SUPPLIED RECORDS: Begin

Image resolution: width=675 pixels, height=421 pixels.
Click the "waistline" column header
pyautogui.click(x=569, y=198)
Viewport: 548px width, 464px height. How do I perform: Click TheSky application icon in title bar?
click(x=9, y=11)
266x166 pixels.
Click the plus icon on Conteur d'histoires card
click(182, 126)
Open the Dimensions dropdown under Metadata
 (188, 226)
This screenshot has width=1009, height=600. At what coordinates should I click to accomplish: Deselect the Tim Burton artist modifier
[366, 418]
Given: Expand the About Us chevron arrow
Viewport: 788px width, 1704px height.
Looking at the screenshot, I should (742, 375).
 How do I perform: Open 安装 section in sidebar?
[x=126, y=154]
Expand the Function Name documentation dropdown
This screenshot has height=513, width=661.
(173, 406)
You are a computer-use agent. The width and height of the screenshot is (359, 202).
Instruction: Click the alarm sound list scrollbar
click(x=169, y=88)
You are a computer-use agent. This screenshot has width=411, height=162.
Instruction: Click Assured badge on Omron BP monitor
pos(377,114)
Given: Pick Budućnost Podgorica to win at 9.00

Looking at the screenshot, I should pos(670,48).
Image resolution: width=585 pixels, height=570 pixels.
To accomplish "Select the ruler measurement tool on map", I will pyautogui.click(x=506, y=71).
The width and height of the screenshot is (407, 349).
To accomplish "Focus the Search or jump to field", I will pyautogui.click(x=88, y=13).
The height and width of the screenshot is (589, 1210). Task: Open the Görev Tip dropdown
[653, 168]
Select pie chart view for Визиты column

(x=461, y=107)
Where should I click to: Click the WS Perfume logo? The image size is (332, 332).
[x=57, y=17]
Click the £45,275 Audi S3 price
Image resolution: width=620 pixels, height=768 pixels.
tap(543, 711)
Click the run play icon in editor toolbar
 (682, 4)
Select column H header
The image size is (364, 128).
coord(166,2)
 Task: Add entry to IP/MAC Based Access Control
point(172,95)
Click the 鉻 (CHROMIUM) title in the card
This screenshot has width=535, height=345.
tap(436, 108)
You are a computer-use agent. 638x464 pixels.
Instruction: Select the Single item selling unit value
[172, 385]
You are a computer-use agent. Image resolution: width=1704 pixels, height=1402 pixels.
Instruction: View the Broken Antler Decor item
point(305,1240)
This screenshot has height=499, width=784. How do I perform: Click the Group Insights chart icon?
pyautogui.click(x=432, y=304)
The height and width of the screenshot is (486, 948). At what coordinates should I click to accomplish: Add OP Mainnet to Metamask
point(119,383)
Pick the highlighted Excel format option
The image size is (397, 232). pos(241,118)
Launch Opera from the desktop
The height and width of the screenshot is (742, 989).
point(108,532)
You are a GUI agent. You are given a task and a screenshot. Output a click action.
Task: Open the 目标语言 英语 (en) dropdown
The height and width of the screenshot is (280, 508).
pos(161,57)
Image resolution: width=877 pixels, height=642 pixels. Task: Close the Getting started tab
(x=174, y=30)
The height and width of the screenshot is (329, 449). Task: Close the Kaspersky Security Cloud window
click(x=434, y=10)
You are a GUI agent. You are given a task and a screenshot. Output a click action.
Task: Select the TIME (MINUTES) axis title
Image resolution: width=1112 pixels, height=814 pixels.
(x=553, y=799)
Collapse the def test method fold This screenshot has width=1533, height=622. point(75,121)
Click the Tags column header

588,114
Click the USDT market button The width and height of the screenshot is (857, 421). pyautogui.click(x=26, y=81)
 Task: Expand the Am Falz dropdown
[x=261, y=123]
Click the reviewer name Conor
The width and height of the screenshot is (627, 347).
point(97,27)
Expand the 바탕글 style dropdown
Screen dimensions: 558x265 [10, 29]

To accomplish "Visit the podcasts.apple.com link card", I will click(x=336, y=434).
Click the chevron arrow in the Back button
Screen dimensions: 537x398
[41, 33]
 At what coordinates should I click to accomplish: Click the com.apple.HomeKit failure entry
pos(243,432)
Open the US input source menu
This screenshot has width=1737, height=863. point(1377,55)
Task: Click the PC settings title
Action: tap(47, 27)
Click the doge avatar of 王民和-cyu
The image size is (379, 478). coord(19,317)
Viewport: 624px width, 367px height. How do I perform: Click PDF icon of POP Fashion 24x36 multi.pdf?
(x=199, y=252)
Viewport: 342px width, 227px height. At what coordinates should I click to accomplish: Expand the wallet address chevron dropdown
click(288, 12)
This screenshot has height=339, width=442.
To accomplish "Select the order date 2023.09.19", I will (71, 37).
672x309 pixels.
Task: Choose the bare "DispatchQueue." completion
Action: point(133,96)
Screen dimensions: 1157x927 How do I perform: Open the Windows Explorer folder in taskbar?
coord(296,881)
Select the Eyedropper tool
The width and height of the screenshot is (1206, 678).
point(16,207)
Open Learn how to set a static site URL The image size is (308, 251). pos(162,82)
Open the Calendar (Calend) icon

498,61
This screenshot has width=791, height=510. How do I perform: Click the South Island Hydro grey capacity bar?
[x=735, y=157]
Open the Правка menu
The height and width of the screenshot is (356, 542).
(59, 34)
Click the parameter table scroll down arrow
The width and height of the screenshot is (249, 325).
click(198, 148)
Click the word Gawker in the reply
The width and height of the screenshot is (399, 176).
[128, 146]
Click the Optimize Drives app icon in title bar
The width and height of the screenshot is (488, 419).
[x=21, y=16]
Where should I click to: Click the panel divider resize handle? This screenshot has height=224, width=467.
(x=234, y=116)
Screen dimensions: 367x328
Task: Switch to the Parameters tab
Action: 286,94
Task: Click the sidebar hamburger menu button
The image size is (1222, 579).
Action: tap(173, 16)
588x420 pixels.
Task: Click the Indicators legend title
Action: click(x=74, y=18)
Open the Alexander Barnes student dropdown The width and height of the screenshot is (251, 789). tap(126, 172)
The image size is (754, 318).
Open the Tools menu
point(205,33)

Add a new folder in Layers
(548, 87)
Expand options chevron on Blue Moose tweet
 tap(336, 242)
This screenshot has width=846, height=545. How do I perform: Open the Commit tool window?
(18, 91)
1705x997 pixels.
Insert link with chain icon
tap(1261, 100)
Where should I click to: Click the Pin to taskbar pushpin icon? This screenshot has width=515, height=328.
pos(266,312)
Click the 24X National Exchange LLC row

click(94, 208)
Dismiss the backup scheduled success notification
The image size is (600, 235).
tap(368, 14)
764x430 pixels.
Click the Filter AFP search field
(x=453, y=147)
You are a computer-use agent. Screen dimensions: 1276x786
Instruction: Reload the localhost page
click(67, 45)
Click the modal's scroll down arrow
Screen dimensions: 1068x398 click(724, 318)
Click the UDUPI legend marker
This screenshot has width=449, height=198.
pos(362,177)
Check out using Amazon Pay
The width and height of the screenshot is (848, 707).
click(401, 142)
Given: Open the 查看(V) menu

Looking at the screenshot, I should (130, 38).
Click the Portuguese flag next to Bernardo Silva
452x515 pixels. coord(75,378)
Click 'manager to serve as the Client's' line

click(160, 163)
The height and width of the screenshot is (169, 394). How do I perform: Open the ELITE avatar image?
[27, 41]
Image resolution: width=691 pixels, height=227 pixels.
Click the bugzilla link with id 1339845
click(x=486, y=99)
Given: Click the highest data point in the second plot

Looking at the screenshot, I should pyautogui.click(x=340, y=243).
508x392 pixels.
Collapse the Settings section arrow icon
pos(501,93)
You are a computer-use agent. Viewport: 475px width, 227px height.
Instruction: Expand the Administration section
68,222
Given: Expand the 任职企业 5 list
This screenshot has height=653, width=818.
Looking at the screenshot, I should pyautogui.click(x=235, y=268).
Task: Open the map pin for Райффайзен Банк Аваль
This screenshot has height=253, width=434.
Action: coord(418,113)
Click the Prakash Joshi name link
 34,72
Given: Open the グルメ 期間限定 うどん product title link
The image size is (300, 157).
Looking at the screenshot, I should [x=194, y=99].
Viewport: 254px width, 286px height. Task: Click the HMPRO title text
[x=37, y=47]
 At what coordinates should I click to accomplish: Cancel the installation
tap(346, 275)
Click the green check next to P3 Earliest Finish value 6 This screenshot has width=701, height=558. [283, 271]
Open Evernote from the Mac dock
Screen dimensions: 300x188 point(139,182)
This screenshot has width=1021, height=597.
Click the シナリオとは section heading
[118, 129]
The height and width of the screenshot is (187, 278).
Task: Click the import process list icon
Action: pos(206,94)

SUPPLIED RECORDS: End

PROBLEM DESCRIPTION -
Please show each line in the records above that contains "computer".

TASK OUTPUT -
You are a computer-use agent. The width and height of the screenshot is (359, 202).
You are a computer-use agent. This screenshot has width=411, height=162.
You are a computer-use agent. 638x464 pixels.
You are a computer-use agent. Image resolution: width=1704 pixels, height=1402 pixels.
You are a computer-use agent. Screen dimensions: 1276x786
You are a computer-use agent. Viewport: 475px width, 227px height.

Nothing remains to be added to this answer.